(AVAILABLE RECORDS Opens)

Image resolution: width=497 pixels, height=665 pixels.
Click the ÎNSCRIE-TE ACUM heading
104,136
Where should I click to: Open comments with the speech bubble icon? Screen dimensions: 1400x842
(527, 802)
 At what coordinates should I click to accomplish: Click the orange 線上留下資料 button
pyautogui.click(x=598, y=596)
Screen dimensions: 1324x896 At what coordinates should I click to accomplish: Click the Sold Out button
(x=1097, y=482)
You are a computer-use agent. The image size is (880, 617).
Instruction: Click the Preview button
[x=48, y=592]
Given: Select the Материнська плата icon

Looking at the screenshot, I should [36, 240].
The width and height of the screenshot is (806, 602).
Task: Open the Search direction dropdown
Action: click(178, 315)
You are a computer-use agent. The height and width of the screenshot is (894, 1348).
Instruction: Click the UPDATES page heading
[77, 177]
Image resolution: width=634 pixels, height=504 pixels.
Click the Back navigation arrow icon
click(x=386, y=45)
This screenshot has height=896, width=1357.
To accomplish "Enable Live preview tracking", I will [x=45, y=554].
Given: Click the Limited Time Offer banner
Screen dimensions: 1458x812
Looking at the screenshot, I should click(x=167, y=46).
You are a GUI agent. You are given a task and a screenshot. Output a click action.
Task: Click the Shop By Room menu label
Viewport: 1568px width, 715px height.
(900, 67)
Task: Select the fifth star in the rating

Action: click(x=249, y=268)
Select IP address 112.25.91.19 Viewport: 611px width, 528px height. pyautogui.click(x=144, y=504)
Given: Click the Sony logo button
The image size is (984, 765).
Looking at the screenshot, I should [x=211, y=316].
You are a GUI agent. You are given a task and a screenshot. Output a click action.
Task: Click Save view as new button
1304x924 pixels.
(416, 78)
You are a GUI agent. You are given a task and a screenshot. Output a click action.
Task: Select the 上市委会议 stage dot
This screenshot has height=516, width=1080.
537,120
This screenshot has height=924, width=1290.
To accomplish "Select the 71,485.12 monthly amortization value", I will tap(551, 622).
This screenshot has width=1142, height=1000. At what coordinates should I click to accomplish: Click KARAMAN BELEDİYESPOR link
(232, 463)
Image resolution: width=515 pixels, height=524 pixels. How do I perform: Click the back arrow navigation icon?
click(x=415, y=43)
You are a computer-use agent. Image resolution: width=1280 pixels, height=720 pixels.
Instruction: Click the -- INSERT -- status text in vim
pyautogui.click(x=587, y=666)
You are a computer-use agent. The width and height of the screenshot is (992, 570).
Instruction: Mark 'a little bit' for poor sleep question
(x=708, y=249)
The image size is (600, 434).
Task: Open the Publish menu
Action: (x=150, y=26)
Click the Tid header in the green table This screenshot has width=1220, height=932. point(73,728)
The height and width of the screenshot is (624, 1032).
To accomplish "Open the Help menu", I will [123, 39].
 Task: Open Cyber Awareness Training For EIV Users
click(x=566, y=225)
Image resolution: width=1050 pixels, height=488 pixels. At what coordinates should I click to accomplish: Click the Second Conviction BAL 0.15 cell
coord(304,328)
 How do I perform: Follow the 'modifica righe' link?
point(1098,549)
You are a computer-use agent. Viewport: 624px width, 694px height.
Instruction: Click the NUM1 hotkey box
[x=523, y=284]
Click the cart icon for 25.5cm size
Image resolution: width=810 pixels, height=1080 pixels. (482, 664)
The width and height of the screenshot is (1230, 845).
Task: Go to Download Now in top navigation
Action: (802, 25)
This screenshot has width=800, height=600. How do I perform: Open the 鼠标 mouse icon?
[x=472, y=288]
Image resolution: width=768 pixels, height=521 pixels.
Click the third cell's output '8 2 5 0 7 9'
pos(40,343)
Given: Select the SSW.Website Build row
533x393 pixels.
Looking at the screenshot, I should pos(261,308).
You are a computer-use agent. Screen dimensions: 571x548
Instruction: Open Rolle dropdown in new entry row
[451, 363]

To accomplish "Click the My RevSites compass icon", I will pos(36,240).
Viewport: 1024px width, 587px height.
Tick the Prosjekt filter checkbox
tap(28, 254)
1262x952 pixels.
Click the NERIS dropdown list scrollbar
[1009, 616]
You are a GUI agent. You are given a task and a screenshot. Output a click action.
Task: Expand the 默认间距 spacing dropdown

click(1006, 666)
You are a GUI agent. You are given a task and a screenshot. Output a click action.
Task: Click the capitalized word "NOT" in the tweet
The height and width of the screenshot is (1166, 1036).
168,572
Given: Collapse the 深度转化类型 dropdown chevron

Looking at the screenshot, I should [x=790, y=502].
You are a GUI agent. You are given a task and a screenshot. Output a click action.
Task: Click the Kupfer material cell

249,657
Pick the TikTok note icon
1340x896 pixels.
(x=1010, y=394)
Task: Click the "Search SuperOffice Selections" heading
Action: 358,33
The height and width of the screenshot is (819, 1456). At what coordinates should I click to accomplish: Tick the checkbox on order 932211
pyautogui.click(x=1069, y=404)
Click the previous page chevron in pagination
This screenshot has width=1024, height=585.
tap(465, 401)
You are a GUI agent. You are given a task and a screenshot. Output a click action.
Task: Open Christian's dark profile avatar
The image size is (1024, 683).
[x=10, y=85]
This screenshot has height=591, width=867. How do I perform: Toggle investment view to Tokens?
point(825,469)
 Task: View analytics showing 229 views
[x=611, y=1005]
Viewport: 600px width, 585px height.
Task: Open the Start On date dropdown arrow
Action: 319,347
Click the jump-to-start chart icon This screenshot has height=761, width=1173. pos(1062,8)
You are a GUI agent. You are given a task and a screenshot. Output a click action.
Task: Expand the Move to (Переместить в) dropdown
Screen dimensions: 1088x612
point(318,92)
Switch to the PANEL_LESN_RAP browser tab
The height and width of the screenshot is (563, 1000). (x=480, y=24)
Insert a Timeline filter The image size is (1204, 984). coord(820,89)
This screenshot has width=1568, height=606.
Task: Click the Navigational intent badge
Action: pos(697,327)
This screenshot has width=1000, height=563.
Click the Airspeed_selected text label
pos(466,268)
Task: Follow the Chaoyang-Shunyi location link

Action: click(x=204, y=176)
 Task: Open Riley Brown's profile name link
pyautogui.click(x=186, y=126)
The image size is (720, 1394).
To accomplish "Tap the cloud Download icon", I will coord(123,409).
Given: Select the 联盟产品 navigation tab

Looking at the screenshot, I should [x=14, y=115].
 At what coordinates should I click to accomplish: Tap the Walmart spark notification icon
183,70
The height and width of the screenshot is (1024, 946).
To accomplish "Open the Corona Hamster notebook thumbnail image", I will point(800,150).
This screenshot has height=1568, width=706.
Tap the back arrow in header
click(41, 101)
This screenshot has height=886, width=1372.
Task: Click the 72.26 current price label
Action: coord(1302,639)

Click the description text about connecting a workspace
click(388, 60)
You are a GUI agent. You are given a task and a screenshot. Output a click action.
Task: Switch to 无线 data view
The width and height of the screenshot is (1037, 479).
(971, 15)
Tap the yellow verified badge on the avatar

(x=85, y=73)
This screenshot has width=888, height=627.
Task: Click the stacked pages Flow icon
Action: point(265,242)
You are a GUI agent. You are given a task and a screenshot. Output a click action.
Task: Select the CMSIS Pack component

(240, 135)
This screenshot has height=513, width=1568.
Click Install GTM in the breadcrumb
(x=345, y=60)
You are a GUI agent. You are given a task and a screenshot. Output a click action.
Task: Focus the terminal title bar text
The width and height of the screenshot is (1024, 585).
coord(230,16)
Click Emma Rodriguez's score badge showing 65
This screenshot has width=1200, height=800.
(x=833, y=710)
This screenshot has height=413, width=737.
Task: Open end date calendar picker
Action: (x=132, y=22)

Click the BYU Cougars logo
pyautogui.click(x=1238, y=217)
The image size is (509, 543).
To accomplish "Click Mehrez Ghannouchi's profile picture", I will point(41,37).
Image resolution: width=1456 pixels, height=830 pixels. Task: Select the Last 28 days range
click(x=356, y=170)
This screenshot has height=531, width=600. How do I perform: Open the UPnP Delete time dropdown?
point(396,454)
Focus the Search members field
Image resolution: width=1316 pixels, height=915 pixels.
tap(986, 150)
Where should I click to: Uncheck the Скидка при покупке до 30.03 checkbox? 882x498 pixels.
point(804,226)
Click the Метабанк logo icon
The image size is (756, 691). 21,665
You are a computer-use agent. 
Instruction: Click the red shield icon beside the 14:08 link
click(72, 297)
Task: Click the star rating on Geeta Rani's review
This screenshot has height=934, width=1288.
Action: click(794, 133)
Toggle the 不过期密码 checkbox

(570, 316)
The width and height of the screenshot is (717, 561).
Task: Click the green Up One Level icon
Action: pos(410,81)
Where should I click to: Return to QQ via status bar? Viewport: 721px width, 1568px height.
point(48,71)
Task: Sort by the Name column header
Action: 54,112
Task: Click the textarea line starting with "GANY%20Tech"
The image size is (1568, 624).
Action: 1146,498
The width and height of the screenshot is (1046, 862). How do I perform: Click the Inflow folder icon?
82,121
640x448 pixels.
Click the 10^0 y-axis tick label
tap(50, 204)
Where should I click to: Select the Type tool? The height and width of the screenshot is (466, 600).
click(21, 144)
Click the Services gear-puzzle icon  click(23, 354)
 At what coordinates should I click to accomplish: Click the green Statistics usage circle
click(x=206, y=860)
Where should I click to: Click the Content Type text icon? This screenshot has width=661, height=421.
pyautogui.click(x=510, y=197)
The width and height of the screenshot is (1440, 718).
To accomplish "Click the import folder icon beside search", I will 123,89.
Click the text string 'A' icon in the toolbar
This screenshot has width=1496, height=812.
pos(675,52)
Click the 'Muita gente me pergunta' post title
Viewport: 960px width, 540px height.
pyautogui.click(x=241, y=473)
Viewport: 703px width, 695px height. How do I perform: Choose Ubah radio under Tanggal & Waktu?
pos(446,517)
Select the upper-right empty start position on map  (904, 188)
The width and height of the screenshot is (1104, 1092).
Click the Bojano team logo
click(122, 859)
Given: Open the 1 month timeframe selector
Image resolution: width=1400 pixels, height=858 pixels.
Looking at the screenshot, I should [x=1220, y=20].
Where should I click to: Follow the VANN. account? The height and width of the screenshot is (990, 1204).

(AVAILABLE RECORDS Closes)

### YOUR GOAL
Show a copy of each line from the records above in which the string "title" occurs.

### TASK ANSWER
Task: Focus the terminal title bar text
Click the 'Muita gente me pergunta' post title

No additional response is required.